I just figured out that one of the best places around my house to shoot is from my bee platform. Does anyone know if bees are angered/harmed by high powered rifles going off within six or so feet of a hive?

I could do an experiment but I don't want to be attacked or have a couple thousand bees drop dead out of the sky with ruptured stomachs or something.


----------



## activematrix (May 10, 2012)

they definitely wont drop dead! i shoot near my bees all the time with no ill effects. i would not recomend opening them later that day though! treat them as if there was a thunderstorm that day.


----------



## RayMarler (Jun 18, 2008)

Noises don't bother the hives so much, but vibrations do more so. Shooting a gun near the hives should be no problemo.


----------



## LongWoods (Oct 11, 2010)

I've been a competitive LR and High Power shooter most of my years. I have hives in the target zone and mid-range with no problem at all.

Having hives at the firing line within 6 ft of the muzzle would cause me to stop and think too. I'd consider slowly moving the hives aways off or apply for your class 3 stamp and put a can (suppressor) on your rifle. Muzzleblast might just annoy the girls.


----------



## westernbeekeeper (May 2, 2012)

RayMarler said:


> Noises don't bother the hives so much, but vibrations do more so. Shooting a gun near the hives should be no problemo.


This is true. I think you'll bee okay.


----------



## seyc (Jul 15, 2012)

RayMarler said:


> Noises don't bother the hives so much, but vibrations do more so. Shooting a gun near the hives should be no problemo.
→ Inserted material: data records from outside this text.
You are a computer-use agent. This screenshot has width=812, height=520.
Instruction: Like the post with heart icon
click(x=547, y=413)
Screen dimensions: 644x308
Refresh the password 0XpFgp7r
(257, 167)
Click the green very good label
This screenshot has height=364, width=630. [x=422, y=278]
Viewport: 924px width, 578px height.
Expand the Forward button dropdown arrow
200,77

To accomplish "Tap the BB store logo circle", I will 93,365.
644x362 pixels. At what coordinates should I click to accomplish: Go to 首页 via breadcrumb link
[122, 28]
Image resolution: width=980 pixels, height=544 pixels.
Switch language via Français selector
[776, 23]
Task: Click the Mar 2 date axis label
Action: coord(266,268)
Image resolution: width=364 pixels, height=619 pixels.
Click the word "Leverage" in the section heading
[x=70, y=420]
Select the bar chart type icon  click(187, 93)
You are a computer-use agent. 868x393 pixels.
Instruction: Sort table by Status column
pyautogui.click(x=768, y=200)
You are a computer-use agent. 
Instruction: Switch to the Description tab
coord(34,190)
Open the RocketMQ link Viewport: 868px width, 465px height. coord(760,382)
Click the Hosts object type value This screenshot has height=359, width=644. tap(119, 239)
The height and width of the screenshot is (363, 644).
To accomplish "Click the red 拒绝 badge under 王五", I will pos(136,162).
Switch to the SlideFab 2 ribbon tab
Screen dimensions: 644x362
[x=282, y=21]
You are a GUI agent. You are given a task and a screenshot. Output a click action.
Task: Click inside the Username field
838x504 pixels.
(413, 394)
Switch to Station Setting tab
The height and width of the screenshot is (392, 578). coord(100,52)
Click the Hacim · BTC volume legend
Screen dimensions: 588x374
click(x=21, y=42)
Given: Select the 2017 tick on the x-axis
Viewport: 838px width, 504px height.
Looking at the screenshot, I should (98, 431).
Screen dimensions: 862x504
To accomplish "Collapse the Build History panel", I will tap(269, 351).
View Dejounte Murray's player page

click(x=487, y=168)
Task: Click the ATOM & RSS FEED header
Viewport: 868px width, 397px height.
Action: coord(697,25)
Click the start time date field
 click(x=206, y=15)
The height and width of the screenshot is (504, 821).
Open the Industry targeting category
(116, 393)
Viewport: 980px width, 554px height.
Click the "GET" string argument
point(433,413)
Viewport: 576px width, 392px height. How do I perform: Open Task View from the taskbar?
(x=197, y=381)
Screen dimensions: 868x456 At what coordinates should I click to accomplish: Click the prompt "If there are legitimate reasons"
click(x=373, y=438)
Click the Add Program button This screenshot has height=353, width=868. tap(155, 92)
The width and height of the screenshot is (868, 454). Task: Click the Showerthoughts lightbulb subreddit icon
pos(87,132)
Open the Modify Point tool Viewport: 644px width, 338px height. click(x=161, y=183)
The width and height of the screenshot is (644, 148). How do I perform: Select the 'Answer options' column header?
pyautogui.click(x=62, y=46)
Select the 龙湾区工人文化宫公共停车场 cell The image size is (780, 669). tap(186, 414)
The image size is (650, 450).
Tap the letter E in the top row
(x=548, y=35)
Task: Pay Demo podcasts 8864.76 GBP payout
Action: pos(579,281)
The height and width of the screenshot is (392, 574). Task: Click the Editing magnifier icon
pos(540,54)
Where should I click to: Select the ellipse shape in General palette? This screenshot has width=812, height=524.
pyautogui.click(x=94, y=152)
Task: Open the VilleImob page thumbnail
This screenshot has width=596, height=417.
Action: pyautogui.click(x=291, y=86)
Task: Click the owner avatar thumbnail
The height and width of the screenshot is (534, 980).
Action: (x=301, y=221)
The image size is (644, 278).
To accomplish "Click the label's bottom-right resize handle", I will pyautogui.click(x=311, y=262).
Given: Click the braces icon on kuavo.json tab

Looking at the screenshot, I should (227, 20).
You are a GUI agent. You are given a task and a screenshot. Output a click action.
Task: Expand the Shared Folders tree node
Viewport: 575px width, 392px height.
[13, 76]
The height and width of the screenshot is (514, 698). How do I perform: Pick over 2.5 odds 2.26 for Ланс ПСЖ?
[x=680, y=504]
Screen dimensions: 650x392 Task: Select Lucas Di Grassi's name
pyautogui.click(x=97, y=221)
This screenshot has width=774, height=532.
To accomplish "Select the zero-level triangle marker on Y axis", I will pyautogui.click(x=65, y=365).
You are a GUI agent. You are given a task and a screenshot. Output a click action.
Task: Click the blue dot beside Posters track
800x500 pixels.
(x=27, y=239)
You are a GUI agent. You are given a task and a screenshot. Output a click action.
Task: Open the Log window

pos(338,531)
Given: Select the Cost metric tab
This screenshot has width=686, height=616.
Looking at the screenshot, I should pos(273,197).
:scratch: Noises are vibrations. Anyway, are you going to be standing on the platform when you shoot? They may not like the impact of the recoil (energy --> gun, shoulder, feet, platform, ground).


----------



## Katharina (May 2, 2011)

I live next door to a sportsmen park. No issues with guns, atv's or motor cycle races so far. Know a woman who lives next to a pub with loud music and heavy ground vibrations at night. That seems to be an issue for bees.


----------



## sfisher (Sep 22, 2009)

Some drones are gunshy.


----------



## RayMarler (Jun 18, 2008)

Most noises are not vibratory enough to shake the ground and the hive, at least not from firing off a rifle near by. A full train of harleys going past within a few feet of the hive might bother them with vibrations. Unless you're shooting off a cannon nearby, I can't see it being a problem to shoot nearby.


----------



## Ddawg (Feb 17, 2012)

My hives are about 15yds behind my shooting bench so far it doesn't seem to bother them. I haven't done much shooting lately, I was kinda wondering about the impact on the bees too. Glad to see the consensus is favorable.


----------



## Keth Comollo (Nov 4, 2011)

Ok, you built a tower that costs untold thousands of dollars for your bees protection. You constantly care for them and hope they are doing well and then you stand above them shooting a high powered rifle? If I were one of your bees I would abscond.


----------



## RayMarler (Jun 18, 2008)

Hey, is anyone using the flying bees as targets? Is that why we be shooting near the hives? hehehe, just kidding here, trying out a little humor.


----------



## Aerindel (Apr 14, 2012)

> Ok, you built a tower that costs untold thousands of dollars for your bees protection. You constantly care for them and hope they are doing well and then you stand above them shooting a high powered rifle? If I were one of your bees I would abscond.


LOL!

Most of the tower is my house, the bee fortress part only cost about about $1k, and truth be told, it was designed to double as a guard tower/shooting position in case I ever give up on bees.


----------